A. Sur la recevabilité

23. La Cour constate que ce grief n’est pas manifestement mal fondé au sens de l’article 35 § 3 (a) de la Convention et qu’il ne se heurte à aucun autre motif d’irrecevabilité. Il convient donc de le déclarer recevable.

B. Sur le fond

1. Arguments des parties

a) Le requérant

24. Le requérant allègue que la démolition de son atelier de mécanique l’a non seulement privé d’un bien immeuble, mais a également mis fin à son activité de réparation de véhicules, ce qui l’a privé de la possibilité d’obtenir des revenus futurs. L’intéressé estime que cette situation s’analyse incontestablement en une ingérence dans son droit au respect de ses biens.
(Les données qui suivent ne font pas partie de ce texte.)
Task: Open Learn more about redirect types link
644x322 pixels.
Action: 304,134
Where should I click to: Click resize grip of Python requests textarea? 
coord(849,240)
25. Le requérant soutient que cette ingérence ne répondait pas à l’exigence de légalité posée par l’article 1 du Protocole no 1. Il fait observer que, selon la législation interne, l’ordonnance du maire qui l’a obligé à démolir son atelier était un acte administratif individuel. Elle devait donc contenir une référence à la disposition législative pertinente et exposer les raisons factuelles qui imposaient la démolition de son bien, afin d’éviter tout risque d’arbitraire. Certes, l’ordonnance du maire mentionnait qu’elle était délivrée en vertu de l’article 44 de la loi sur l’urbanisme. Cependant, cette disposition législative prévoyait plusieurs cas de figure différents dans lesquels le maire avait le droit d’exiger la démolition d’une construction secondaire. L’ordonnance du 29 décembre 2000 ne précisait pas l’hypothèse exacte qui justifiait la démolition de l’atelier du requérant. Par ailleurs, l’ordonnance en cause faisait référence au procès-verbal du 8 novembre 2000 dans lequel les agents municipaux constataient que la construction en cause avait été construite sans les documents nécessaires. Or un tel motif n’était pas au nombre de ceux prévus par l’article 44 de la loi sur l’urbanisme. Ainsi, l’ordonnance en cause ne répondait pas aux exigences posées par la législation interne. Par ailleurs, le caractère imprécis de l’ordonnance litigieuse aurait privé le requérant de la possibilité de défendre effectivement ses droits et intérêts légitimes devant les juridictions internes.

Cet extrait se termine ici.